*Задания для выполнения*:
(a) Перепишите из отрывка о Есенине фрагмент от слов «И то, что он» до слов «не увидеть хужего.».
(b) Кто в отрывке о Есенине вспоминает свой разговор с поэтом о дебошах?

*Предложенный отрывок*:
┌────────

Презрение не помогало. Ничто не помогло: ни вера в себя, в свой талант, даже самоуверенность не подсобляла. А может, эта всем видная самоуверенность была лишь защитной реакцией – хорошей миной при плохой игре? Но Есенин не только ерничал, злословил и хулиганил. Новой этике, оптимистической и экспансивной, пытался противопоставить свою:

Все познать, ничего не взять
Пришел в этот мир поэт.
«Ранняя усталость», как ранняя седина при молодом лице, со стороны и вчуже, воспринималась как кокетство всеобщего баловня и любимца. Но Есенин не кокетничал, из одной крайности его бросило в другую. Н. Никитин вспоминает: «Как-то после одной истории я сказал ему: – Сережа! Оставим дебоши… Чего тебе? Чтобы издевались?.. Или какая-нибудь сволочь раскроила тебе череп бутылкой… Как ты не боишься? – Он улыбнулся своей белокурой улыбкой: – Нет! Я зажмуриваю глаза».

И то, что он предпочитал, инстинктивно охраняя себя и свое, водиться лишь с поклонниками своего таланта (в чем нередко а справедливо упрекали), так и это оттого, что зажмуривался:

Нет, уж лучше мне не смотреть,
Чтобы вдруг не увидеть хужего.

└────────

*Имеющиеся данные*:
┌────────

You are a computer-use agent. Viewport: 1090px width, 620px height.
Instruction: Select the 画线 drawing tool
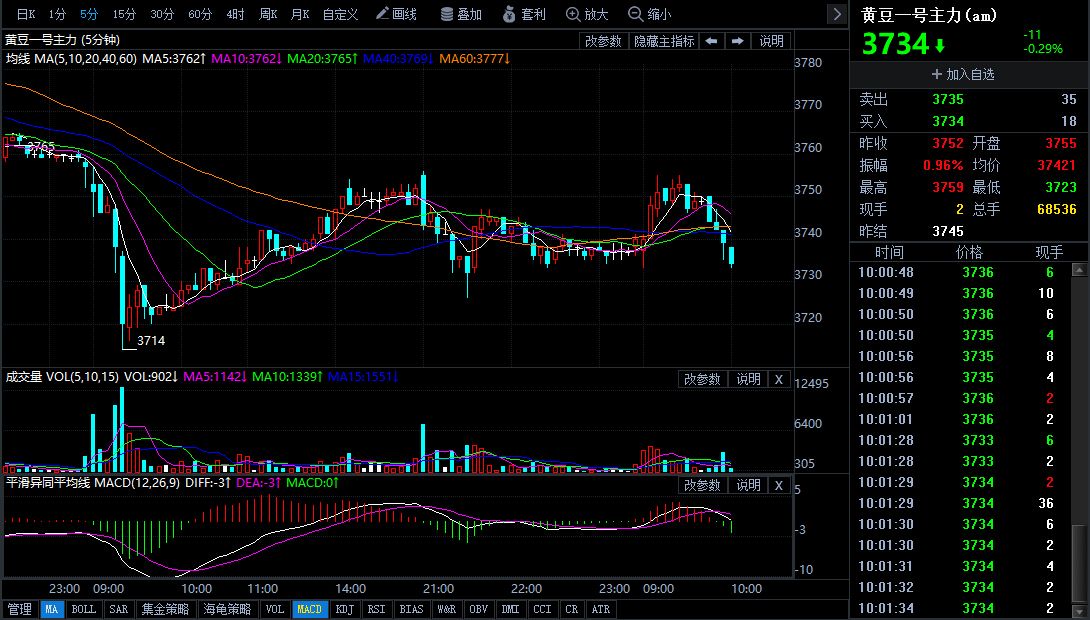coord(396,14)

└────────

*Письменные ответы*:
(a)
И то, что он предпочитал, инстинктивно охраняя себя и свое, водиться лишь с поклонниками своего таланта (в чем нередко а справедливо упрекали), так и это оттого, что зажмуривался:

Нет, уж лучше мне не смотреть,
Чтобы вдруг не увидеть хужего.

(b) Этот разговор вспоминает Н. Никитин.